* **Consignes**:
#1 D'après l'article sur la mort sur le Web, quel document un proche doit-il présenter pour créer une page « mémorial » sur Facebook ?
#2 Dressez la liste de tous les sites Web nommés dans l'article sur la mort sur le Web.
#3 Prolongez l'article sur la mort sur le Web à partir de sa dernière phrase.

On ne poke pas les morts

Le Web et la mort

Pris au piège dans la toile du Web, les profils des personnes décédées errent sans but sur les réseaux sociaux. Ces fantômes virtuels impliquent une nouvelle manière d’appréhender la mort sur Internet.

Illustration: Dominique Morin

Sur Facebook, Pierre-Alexandre Métras a 327 amis. Célibataire, né le 26 avril 1990, c’est un fan de Lil Wayne. Sur sa photo, il est souriant, une bière à la main, entouré de deux chums. Vous pouvez essayer de l’ajouter à votre liste d’amis, mais vous n’aurez jamais de réponse: Pierre-Alexandre est décédé depuis cinq mois. Sur son profil, des amis lui laissent encore des messages.

Un compte Facebook reste ad vitam æternam. Lorsque son créateur passe l’arme à gauche, la page du réseau social ne disparaît pas. Cette présence virtuelle peut aider à surmonter le deuil. Vicky et sa famille ont retiré beaucoup de réconfort du profil de son frère, Pierre-Luc, décédé en avril dernier. «Ça nous a permis d’écrire des pensées sur son wall, de lui « parler » et de lire les témoignages de ses amis.»

Avec plus de 200 millions d’utilisateurs, la mort fait inévitablement partie du quotidien du site de réseautage Facebook. Une page «mémorial» est d’ailleurs prévue pour les personnes décédées. Afin de la créer, un proche du défunt doit présenter un certificat de décès. La majorité des informations et des options disparaissent alors pour laisser place à un simple mur destiné à accueillir les condoléances. Ainsi, après les pokes, les quizz et autres applications ridicules, faire son deuil sur le deuxième site le plus consulté au monde est désormais possible. De la même manière, mydeathspace.com recense les détenteurs décédés d’un profil Myspace.

Pour Adele McAlear, consultante marketing spécialisée dans les médias sociaux, si la manière de vivre un deuil s’adapte, le deuil en lui-même ne change pas. «Quand un ami décédait, vous alliez habituellement aux funérailles et vous vous retrouviez en groupe pour vous recueillir, explique-t-elle. Le Web permet désormais tout ça sans avoir besoin d’être dans la même ville. Nous nous rassemblons toujours pour pleurer, mais on peut être chacun à l’autre bout de la planète.»

Les fossoyeurs du Web

Surfant sur la vague funéraire du net, des entreprises ont eu l’idée de proposer toutes sortes de services pour vivre un deuil sans compromis. C’est le cas du site Web lecimetiere.net, un cimetière virtuel où il est possible de créer un profil d’«ange» pour une personne décédée. L’envoi d’une photo et d’une petite description est gratuit. Toutefois, il faudra sortir sa carte de crédit pour acheter une stèle – qu’il faut changer tous les ans, sans doute à cause de l’usure – afin d’orner une tombe hébergée sur un serveur quelque part sur la planète. Des bougies, qui fondent en temps réel, sont également disponibles ainsi que des fleurs, au coût de 1,50 euro pour trois.

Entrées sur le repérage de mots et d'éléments
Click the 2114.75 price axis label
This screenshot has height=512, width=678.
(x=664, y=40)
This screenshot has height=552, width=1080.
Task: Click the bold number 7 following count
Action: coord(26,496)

* **Réponses**:
#1 Un certificat de décès.

#2 Facebook, mydeathspace.com, Myspace, lecimetiere.net

#3
L’utilisation d’Internet a pris une place tellement importante qu’un marché pour les testaments électroniques s’est également développé. «Que ce soit des courriels ou des comptes Facebook, LinkedIN ou Paypal, ces possessions virtuelles sont devenues aussi précieuses que les réelles», indique Jeremy Toeman, fondateur de l’entreprise Legacy Locker, basée à San Francisco. Pour 300 dollars US, son entreprise conserve les données confidentielles de vos différents comptes en ligne et se charge de les envoyer à vos proches en cas d’accident malheureux. Des messages vidéos et des lettres peuvent également y être joints.

Présentement, la loi est plutôt vague pour ce qui est des possessions virtuelles. Rien n’encadre clairement leur héritage non plus. «Les technologies évoluent si rapidement que les aspects légaux n’ont pas le temps d’être considérés», estime Adele McAlear.

Devant ce flou juridique, certains avancent qu’un testament électronique où l’auteur indique l’avenir souhaité de sa vie virtuelle est plus que nécessaire. «Un cas flagrant est celui d’une veuve qui a obtenu l’accès à la boîte courriel de son mari, indique Jeremy Toeman. Et si ce n’était pas ce qu’il aurait voulu? Si on ne considère pas les intentions des défunts, on prend le risque de se tromper.»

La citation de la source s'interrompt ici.